Believing the clown at face value is a difficult task, as Riggan states, “To take him at his word and read on with the exception of eventually being presented with that promised story can ultimately lead only to confusion, consternation, and such sour disappointment” (85). Quite similar to the madman, clowns were often times ridiculed and judged unfairly for their outward appearances and “grotesque” nature (Riggan 81). A disability studies understanding of the clown would find that their classification of “dwarfs, freaks, and idiots” would be problematic, and the “babble of these genuine grotesques and half-wits” (Riggan 79-80) could be seen as a realistic portrayal of individuals dealing with impairments and being disabled by their social standing and place. However, quite distinct from the madman, the narration of the clown could be the work of an impersonator, such as the performance of “higher arts [such as] mime and narrative invention” (Riggan 80). In several instances throughout literary history, the clown might in fact be the madman as well, but there exists the narrative of the clown as a form of high art, such as street performance, which takes into consideration the light-hearted nature of these narratives. Riggan uses the examples of Tristram Shandy in The Life and Opinions of Tristram Shandy, Gentleman, as well as Bras Cubas in The Posthumous Memoirs of Bras Cubas as literary examples of the clown.

The madman, as the name implies, is a narrator who suffers from some sort of psychological affliction, which ultimately impacts his/her trustworthiness to the reader (Riggan 109). The madman can be interpreted as the least reliable narrative type, according to Riggan, as he states,

[…] one is far more prepared at the outset to take the text as anything from incoherent ravings to rambling absurdities to clear but twisted logical musings—at any rate, not to accept it as authoritative in any sense. One is predisposed, rather, merely to listen to the madman talk, to watch him move, to study him as a case—he is called simply “a madman” after all, at least in the English, German and French titles—possibly to laugh at his antics or lament his overall condition. The madman’s story actually meets all these expectations and evokes all these reactions. (111)

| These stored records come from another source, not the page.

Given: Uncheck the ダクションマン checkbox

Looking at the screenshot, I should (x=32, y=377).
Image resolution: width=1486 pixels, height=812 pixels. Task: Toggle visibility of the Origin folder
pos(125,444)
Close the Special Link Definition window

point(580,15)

These characters might have mental or physical impairments; however, their experiences become disabling due to the lack of accommodations and societal attitudes towards these impairments.

Treating these madmen narrators as simply nothing but a “case” is problematic in terms of treating these characters as “problems” for which the reader must solve (Oliver, “The Individual and Social Models of Disability”). Scholars can uphold values of normalcy as members of the cognitive authority: “And where sequential narratives with some degree of normalcy do occur, the madman’s gross imperceptions, stridency of tone, and often absurd logic undermine the reliability of his position as a narrator and of his character as a person” (Riggan 178). It can also be argued that unreliability might exist within the readers themselves and/or their standards of normalcy:

It is these models which determine the perception of narrators designated as “unreliable,” and not the other way around. The information on which the projection of an unreliable narrator is based derives at least as much from within the mind of the beholder as from textual data. In other words, whether a narrator is called unreliable or not does not depend on the distance between the norms and values of the narrator and those of the implied author but between the distance that separates the narrator’s view of the world from the reader’s or critic’s world-model and standards of normalcy, which are themselves, of course, open to challenge. (Nünning 40-41)

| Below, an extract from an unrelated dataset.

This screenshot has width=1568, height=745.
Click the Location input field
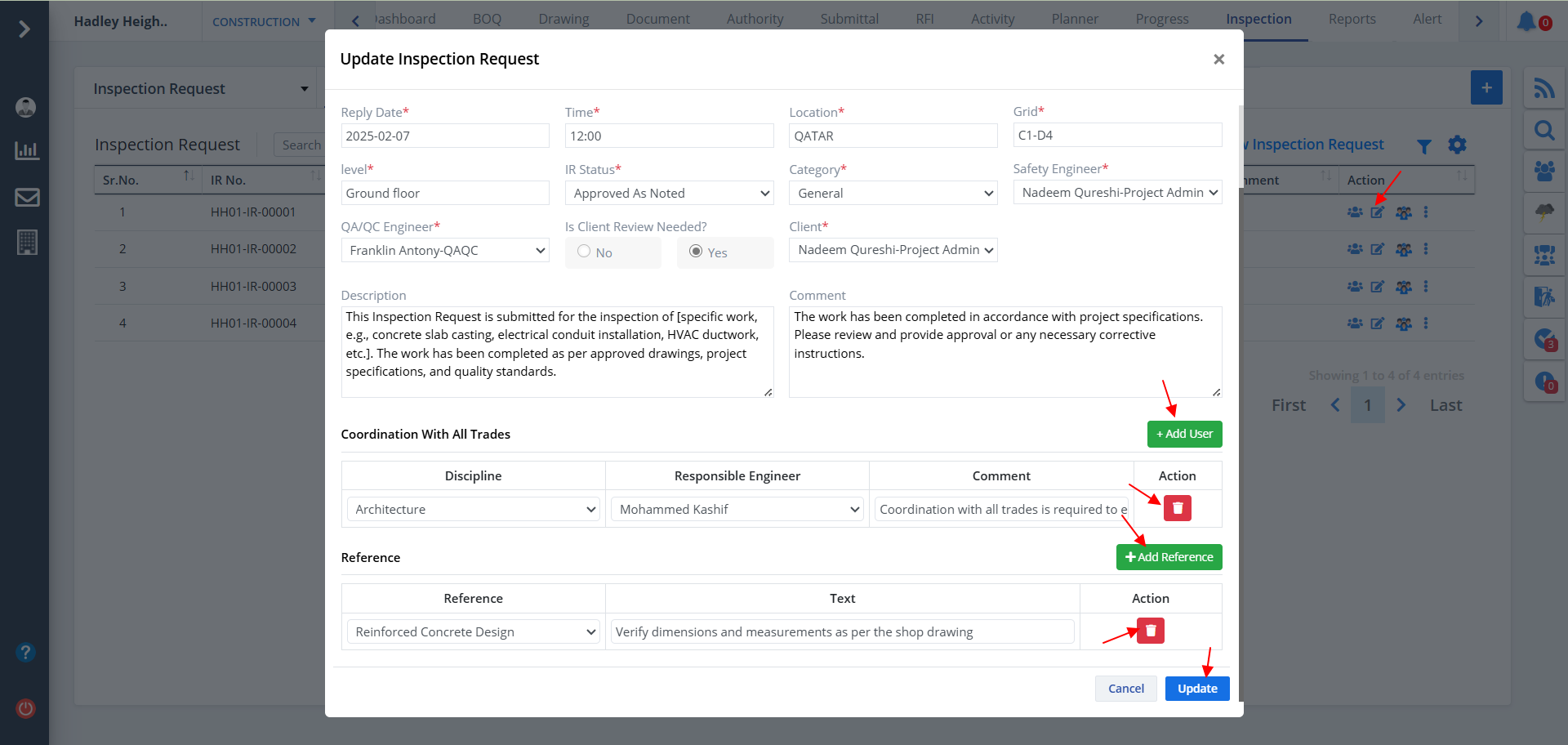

The madman narrator also might be or become “estranged” to the reader, as “he begins to intone about his feelings of emptiness, despair, self-effacement, world-weariness, coldness to religion, estrangement, and anguish” (Riggan 139). This estrangement that the madman narrator faces leads to “his eventual retreat into total solitude and the darkness of an imaginary world of shadows” (Riggan 139-140), as he succumbs to the angst and ennui which arises from the psychological situation within the narrative. This combination of madness and estrangement leads to an even greater sense of unreliability for the reader:

The resulting mix of madness and estrangement thus presents a complex situation in regard to the reliability of the narrator. On the one hand, his obvious derangement, the aberrations and fixations and compulsions he shares with a long line of untrustworthy neurotic narrators, plus his pronounced inability to distinguish reality from imagination, mark him as a patently unreliable guide to his past experiences and present circumstances. On the other hand, the relative cogency and sincerity of many of the expressions of estrangement […] lend occasional touches of seeming trustworthiness to the narrative. These touches are then at least somewhat undetermined, however, by their frequent combination with facets of the narrator’s neuroses […]. The narrator’s efforts at speaking to his shadow and gaining some understanding of himself and of his ordeal result only in continued confusion and darkness—even blindness in that darkness […]  (Riggan 140-141)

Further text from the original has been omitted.